Pascal Lamy et l’Allemagne, des modèles ? [tribune libre]

Pascal Lamy n’est pas un hurluberlu. Il se place dans la droite ligne de l’Accord national interprofessionnel du 11 janvier 2013 signé par la CFDT, le patronat et le gouvernement. Il confirme à voix basse les propos de Goldman Sachs en janvier 2014 déclarant qu’il faudrait baisser les salaires français de 30%. Pascal Lamy a estimé ce mercredi qu’il fallait « accepter de franchir les espaces symboliques » pour réduire le chômage. C’est la ligne en sourdine du gouvernement.

Pour sortir de la crise, c’est la conviction intime de Pascal Lamy qui s’empresse d’ajouter : « Je sais que je ne suis pas en harmonie avec une bonne partie de mes camarades socialistes, mais je pense qu’il faut, à ce niveau de chômage, aller davantage vers de la flexibilité et vers des boulots qui ne sont pas forcément payés au Smic » (Questions d’info : LCP/France Info/le Monde/AFP).
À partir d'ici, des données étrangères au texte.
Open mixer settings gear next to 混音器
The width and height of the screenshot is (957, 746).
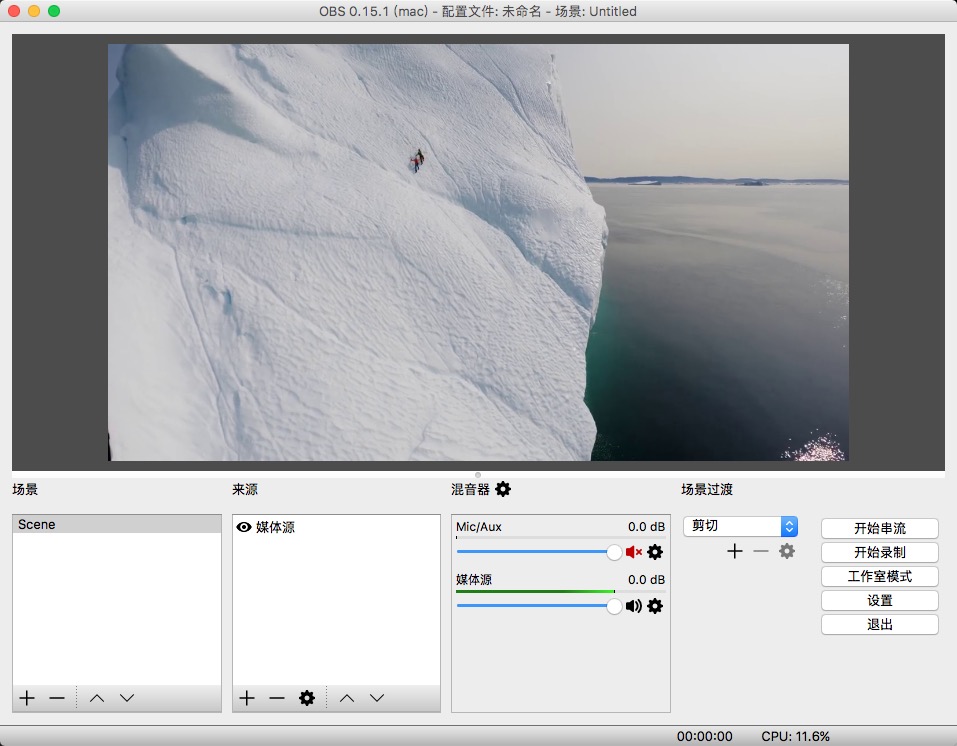(x=503, y=489)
Le journaliste alors stupéfait lui demande : « C’est-à-dire moins que le Smic ?  « Oui absolument, répond Lamy, un petit boulot, c’est mieux que pas de boulot. Je ne réponds pas ça dans l’absolu, je n’aurais pas dit, ça, il y a dix ans ou il y a vingt ans, mais à ce niveau de chômage…» En fait, à ce niveau d’endettement, pour l’ancien commissaire européen socialiste, « il faut accepter de temps en temps de franchir les espaces symboliques de ce type pour rentrer dans la réalité et la transformer ».
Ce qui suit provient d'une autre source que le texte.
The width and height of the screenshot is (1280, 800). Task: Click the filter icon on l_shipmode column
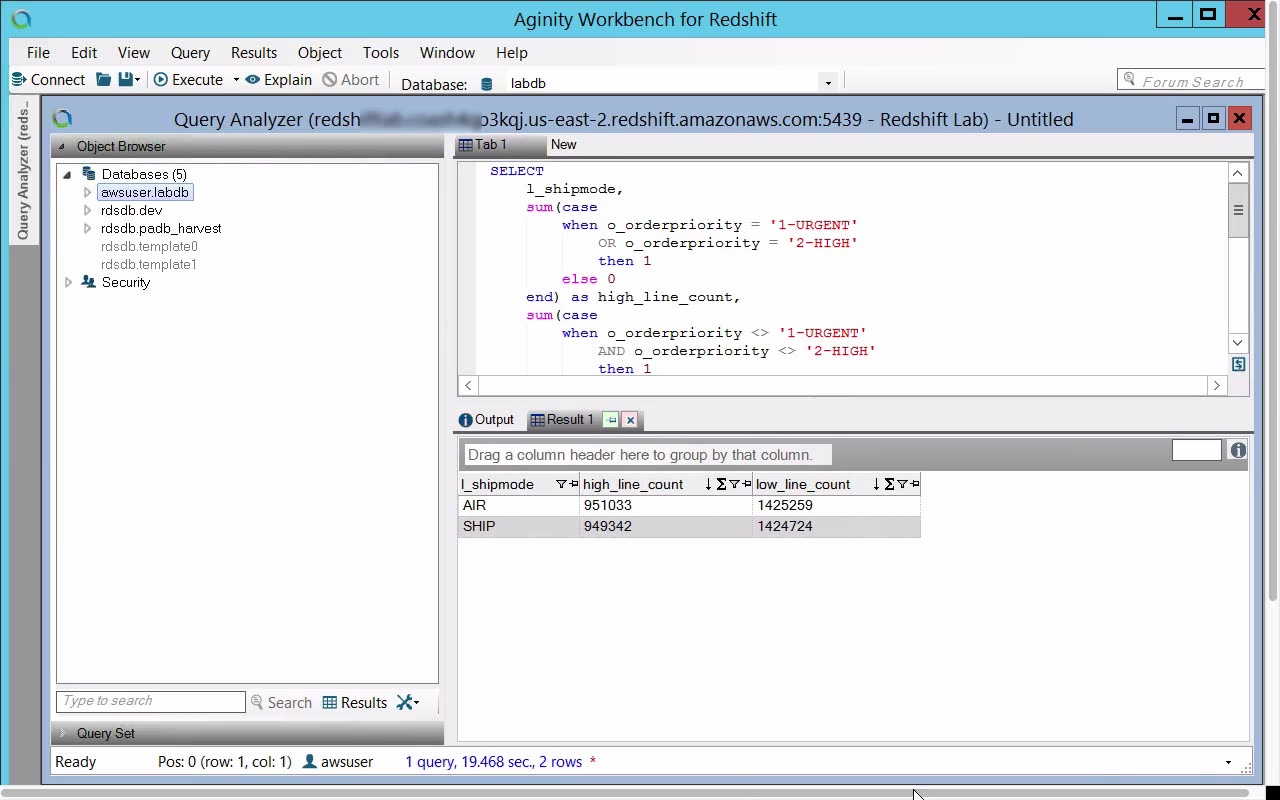point(561,485)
Le but de l’Accord national interprofessionnel de 2013 visait en fait cet objectif : faire baisser les salaires au plus vite, supprimer les CDI, installer la flexibilité. Piégé par ses engagements du Pacte Budgétaire européen (la fameuse règle d’or !), le gouvernement se doit d’accélérer au plus vite sa logique de réduction des dépenses publiques et sociales. Même s’il avait obtenu des délais (2015) pour réduire le déficit à 3 %, on en est aujourd’hui loin, très loin. N’ayant aucune possibilité de dire non à Bruxelles, François Hollande et son premier ministre doivent se plier au plus vite. Faire baisser les salaires, dégraisser les fonctionnaires, taxer les retraites, licencier plus facilement, réduire les coûts du travail, baisser les indemnités versées aux allocataires de l’assurance-chômage, c’est le  « programme de combat » caché. D’ailleurs, il faudra ensuite rapidement libéraliser les services et supprimer des fonctionnaires (une vraie bombe à retardement puisque nos emplois sont à 70% des emplois de service).

En fait, François Hollande avec Manuel Valls est à un carrefour. On les teste avant les Européennes dans les instances économiques internationales et on trépigne du pied contre la France. Il faut que la France accepte le jeu des réformes sinon cette histoire des socialistes finira comme Berlusconi. On précipitera la sortie par la dissolution pour placer François Copé ou Alain Juppé, comme fidèles hommes-liges de la règle d’or.

Les modèles de Pascal Lamy, ce sont en fait les travailleurs détachés (*), les emplois low-cost, payés selon les salaires en vigueur dans leur pays d’origine, prolétaires déclassés autorisés par Bruxelles et le système du prêt de main d’œuvre. Leur nombre a augmenté de 17 % en 2012 et ils seraient déjà près de 300 000 en France. On les retrouve surtout dans le bâtiment, l’agro-alimentaire et le transport. En France, l’affaire avait été révélée l’année dernière par des soudeurs portugais payés 491 euros par mois pour 40 h de travail par semaine.

L’Allemagne avait ouvert la voie aux travailleurs détachés avec les lois Hartz et ses chômeurs à un euro de l’heure entre 2000 et 2009. La France a, sur ce point, dix ans de retard ! Le miracle allemand n’a en effet été obtenu qu’en faisant baisser drastiquement les salaires de 18 %. Or, avec 491 euros par mois, on ne vit plus, on quémande la soupe populaire, on survit. La semaine dernière, dans plusieurs champs de province, des paysans ont retrouvé des vaches découpées sur place dont il ne restait que les os. C’est bien la preuve manifeste qu’on commence à avoir faim en France.

 Michel Lhomme

 Source : Metamag.fr

Photo by Sebastian Derungs/Wikimedia (cc)

 (*) Le statut de « travailleur détaché » permet aux ressortissants de l’Union européenne de venir travailler temporairement dans un autre Etat membre, dans les conditions de travail et de salaire de ce dernier.